1st thing what rear do you have? If it is a Dana 60 they do not use a crush sleeve.
 
It is easy to over cruch them....plus I have had a pinion snap clean off BEFORE I got one crushed. really PISSED me OFF..
 
If you re-use the old crush sleeve it will be compressed to much & you will end up with too much pinion bearing preload and wear out the bearing. Do it right!
 
X3 on the solid sleeve, once you crush a crush sleeve and loosen the pinion nut you will have changed the bearing preload. A solid sleeve uses shims to set the preload, so you can loosen the pinion nut and re tighten and still get back to the original preload. Not having enough bearing preload is what causes diff failures.
 
If you are only pulling the yoke to replace the seal and you retorque the yoke the same as it was when you pulled it why do you need to change the crush sleeve. Seems you would be changing nothing so identical torque would just snug it back to the original crush. What am I missing here. I did it before and had no problems.Was I just lucky?

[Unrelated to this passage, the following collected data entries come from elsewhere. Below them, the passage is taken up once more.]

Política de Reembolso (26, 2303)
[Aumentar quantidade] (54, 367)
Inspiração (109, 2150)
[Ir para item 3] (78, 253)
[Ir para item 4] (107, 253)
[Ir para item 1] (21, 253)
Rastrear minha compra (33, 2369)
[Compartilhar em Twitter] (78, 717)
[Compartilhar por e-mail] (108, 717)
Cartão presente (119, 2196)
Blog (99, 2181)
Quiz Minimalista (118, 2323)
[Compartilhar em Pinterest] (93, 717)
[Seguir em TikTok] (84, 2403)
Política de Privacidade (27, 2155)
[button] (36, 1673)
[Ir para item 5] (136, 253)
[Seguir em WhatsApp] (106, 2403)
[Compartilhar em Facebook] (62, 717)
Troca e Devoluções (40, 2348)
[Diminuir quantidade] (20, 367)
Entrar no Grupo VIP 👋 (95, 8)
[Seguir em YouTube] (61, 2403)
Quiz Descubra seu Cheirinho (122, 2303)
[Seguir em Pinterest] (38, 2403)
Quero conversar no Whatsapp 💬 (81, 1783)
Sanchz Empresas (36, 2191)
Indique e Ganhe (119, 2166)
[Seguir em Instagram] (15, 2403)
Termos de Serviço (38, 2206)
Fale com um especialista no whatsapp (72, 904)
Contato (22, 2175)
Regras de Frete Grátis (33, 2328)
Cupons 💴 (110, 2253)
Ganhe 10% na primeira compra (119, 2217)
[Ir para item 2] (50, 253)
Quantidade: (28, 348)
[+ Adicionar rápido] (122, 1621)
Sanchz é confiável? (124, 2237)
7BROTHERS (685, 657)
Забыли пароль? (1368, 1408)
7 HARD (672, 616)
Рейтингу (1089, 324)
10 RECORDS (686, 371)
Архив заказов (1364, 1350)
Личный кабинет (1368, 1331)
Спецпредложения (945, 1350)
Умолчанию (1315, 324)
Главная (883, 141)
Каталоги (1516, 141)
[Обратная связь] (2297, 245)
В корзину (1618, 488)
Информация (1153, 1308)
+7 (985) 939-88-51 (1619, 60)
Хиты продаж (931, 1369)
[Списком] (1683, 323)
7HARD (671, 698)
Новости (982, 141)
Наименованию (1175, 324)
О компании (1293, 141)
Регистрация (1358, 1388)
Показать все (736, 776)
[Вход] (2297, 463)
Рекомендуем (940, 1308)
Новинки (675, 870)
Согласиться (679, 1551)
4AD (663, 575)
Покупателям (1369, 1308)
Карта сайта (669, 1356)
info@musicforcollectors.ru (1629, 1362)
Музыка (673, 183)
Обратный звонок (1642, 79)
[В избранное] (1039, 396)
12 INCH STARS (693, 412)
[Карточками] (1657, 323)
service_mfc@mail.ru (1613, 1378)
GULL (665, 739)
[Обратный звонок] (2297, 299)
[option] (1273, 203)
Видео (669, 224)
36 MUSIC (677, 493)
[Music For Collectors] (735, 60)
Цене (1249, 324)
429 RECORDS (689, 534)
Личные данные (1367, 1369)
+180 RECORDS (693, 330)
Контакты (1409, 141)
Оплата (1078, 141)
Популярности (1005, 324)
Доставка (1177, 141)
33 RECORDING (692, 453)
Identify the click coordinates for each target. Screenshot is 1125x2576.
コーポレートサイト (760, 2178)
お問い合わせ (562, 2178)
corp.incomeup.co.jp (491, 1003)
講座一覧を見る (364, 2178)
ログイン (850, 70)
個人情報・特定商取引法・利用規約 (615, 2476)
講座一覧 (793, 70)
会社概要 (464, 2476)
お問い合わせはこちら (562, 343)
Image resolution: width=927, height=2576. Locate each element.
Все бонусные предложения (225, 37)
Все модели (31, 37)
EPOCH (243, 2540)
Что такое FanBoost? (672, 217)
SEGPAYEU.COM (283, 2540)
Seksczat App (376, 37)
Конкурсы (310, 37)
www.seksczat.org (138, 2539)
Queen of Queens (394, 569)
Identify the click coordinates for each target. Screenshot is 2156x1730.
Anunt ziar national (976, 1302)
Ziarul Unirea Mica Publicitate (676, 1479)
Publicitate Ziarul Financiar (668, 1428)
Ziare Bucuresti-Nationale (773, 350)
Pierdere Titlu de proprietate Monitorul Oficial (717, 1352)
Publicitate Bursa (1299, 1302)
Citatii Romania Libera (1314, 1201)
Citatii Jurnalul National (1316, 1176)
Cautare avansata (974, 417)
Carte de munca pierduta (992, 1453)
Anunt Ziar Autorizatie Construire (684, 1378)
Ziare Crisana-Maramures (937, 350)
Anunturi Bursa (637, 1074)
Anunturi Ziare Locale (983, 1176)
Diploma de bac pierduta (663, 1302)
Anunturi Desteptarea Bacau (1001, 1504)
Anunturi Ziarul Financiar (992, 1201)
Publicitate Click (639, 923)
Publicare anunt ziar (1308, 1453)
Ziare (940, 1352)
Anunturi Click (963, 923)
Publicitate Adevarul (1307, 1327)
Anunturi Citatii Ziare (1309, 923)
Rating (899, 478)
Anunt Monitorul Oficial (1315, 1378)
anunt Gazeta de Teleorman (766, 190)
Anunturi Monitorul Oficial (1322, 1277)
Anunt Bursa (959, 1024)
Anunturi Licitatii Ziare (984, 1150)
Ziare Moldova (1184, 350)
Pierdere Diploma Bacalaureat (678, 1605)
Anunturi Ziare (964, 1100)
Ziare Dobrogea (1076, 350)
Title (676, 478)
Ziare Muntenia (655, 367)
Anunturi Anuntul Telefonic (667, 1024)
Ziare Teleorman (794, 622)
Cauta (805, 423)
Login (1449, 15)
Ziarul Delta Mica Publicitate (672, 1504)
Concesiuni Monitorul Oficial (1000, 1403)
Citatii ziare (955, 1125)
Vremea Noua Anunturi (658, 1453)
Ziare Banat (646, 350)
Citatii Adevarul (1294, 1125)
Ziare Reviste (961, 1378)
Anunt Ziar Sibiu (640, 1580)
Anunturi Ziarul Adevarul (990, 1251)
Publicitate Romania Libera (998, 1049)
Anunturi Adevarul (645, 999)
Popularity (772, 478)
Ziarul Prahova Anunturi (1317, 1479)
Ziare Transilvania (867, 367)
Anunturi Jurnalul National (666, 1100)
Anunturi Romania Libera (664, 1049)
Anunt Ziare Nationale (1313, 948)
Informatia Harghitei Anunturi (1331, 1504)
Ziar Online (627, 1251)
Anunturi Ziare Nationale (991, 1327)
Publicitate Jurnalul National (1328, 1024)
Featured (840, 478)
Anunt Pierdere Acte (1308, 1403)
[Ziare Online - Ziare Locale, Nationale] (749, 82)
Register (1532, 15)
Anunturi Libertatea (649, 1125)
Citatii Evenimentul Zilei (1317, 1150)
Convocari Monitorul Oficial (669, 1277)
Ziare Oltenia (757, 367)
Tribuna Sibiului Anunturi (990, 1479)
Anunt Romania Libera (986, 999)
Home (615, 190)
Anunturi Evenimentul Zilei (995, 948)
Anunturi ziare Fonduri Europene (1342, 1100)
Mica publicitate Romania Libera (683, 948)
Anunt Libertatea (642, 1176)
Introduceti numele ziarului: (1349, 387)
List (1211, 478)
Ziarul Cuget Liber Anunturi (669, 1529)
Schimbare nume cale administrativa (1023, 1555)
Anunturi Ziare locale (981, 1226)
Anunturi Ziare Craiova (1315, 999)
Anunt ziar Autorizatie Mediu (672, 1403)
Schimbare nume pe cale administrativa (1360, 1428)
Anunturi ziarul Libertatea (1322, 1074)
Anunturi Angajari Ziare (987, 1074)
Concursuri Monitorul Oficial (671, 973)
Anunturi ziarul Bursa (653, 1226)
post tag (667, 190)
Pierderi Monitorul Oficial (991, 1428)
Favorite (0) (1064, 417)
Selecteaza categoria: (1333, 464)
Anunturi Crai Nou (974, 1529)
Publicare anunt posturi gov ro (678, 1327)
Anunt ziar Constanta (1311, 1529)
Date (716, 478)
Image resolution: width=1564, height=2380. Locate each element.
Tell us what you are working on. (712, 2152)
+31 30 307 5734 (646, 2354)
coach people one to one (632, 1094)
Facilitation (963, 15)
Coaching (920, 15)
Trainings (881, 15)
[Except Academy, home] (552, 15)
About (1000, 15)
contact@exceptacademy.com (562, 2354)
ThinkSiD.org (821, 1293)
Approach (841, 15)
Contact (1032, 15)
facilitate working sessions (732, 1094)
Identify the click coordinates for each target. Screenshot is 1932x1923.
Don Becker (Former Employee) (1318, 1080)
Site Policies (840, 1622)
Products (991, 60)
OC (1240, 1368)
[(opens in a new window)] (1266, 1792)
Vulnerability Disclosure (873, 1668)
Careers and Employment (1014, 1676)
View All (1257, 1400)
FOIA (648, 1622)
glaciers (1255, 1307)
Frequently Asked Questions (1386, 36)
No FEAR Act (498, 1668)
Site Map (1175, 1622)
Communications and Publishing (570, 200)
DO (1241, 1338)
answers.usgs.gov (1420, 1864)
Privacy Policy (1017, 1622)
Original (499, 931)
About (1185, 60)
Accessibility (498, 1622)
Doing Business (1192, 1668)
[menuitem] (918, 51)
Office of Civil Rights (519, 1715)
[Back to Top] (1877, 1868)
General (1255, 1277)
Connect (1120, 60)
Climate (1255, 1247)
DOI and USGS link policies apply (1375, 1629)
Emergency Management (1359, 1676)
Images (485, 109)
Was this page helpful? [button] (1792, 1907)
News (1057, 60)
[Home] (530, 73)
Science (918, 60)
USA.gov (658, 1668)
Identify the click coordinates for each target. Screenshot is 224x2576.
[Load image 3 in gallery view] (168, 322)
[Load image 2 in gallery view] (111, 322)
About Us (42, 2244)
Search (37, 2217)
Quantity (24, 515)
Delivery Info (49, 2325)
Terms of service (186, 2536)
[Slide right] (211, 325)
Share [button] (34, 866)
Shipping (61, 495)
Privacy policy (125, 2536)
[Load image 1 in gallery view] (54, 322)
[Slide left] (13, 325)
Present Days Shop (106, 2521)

That's the way I've always done it and haven't had any problems either. You just have to take all the measurements accurately and verify the preload is exactly the same on the reinstall. Now if this is going on a race car, I'd take it apart and retrofit it with the solid spacer as those crush sleeves will collapse under drag race conditions. I've never had a problem on a street car though.
 
I wish I knew how many 489 yokes I have removed and replaced the seal over the years. In the early 70's i worked at a shop that had the contract to repair ALL Hillsborough County Sheriff cars. They all had 489 8 3/4. Use thread locker and or a lock nut and replace the damn seal. This the most over thought part of a Mopar that I can think of. It's not that big of deal! You don't have to agree with me, but this my results after many years of real life R & D.
 
I wish I knew how many 489 yokes I have removed and replaced the seal over the years. In the early 70's i worked at a shop that had the contract to repair ALL Hillsborough County Sheriff cars. They all had 489 8 3/4. Use thread locker and or a lock nut and replace the damn seal. This the most over thought part of a Mopar that I can think of. It's not that big of deal! You don't have to agree with me, but this my results after many years of real life R & D.
I totally agree. When I do them, I use either a center punch or paint stick to mark the nut, flange, and shaft so they go back to the exact same spot along with some locktite. Now if you're changing the flange, I would get a new crush sleeve or install the fixed spacer but changing just the seal is a piece of cake.
 
knock on wood,when I installed that seal I reused the old crush sleave no problimssss yet,like said knock on wood.